Around 25 percent of children in Britain is suffering from Vitamin D deficiency, making them prone to develop rickets, finds a study.
The shocking finding is now a "major problem" according to consultant pediatrician Dr Benjamin Jacobs from the Royal National Orthopedic Hospital.
His research revealed that 74 per cent of parents know nothing about guidelines advising that children under the age of five are given vitamin D supplements.
Many wrongly believe that rickets - which softens the bone and can lead to skeletal deformities - is a disease of the past. Though common in Victorian times and up to the 1930s, it was all but eradicated with vitamin D supplements by the 1940s.

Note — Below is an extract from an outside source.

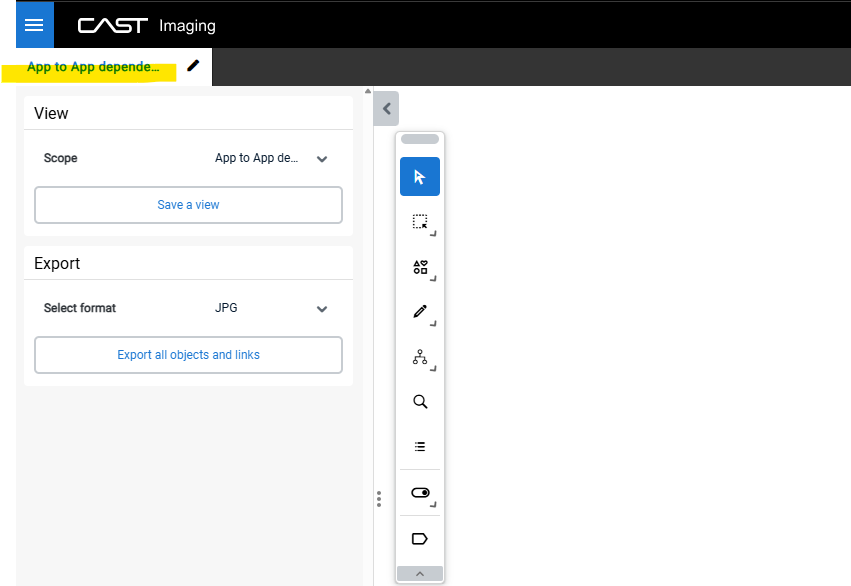Image resolution: width=851 pixels, height=586 pixels.
Task: Click the tag label tool icon
Action: tap(420, 539)
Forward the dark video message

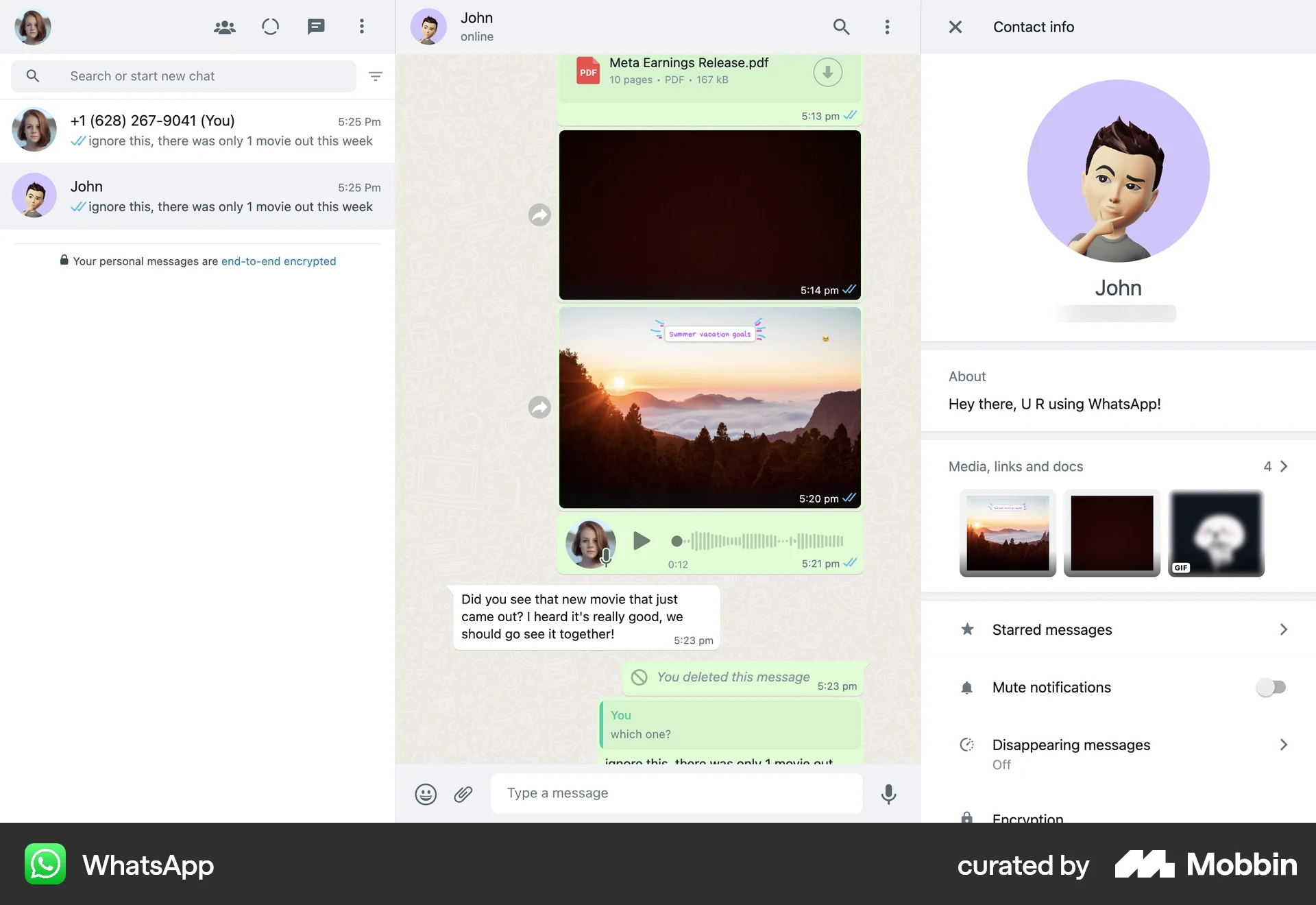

But, unlike other Western countries, Britain stopped these supplements in the 1950s because of fears that too much vitamin D could be harmful.
In a TV interview Dr Jacobs said this had been a "major mistake".
"We see about one case of rickets a month in our hospital, but that's the very severe end of the disease," the Daily Express quoted him as saying.
"There are many other children who have less severe problems - muscle weakness, delay in walking, bone pains - and research indicates that in many parts of the country the majority of children have a low level of vitamin D.
"It's really only over the past 10 years or so that I've noticed children with vitamin D deficiency and still I would say the majority of doctors, health visitors, midwives, nurses, are not aware enough," he said.
We get most of our vitamin D from sunlight, but it is also found in foods like cod liver oil, oily fish and eggs.
Government advice recommends vitamin D supplements for pregnant and breastfeeding women, children under five, and the over-65s.
But Dr Jacobs says the 400 units a day recommended for pregnant women may be far from enough.
A US study suggested 4,000 units a day.
Chief medical officer Professor Dame Sally Davies said the Government has ordered a review of the current dietary recommendations on vitamin D.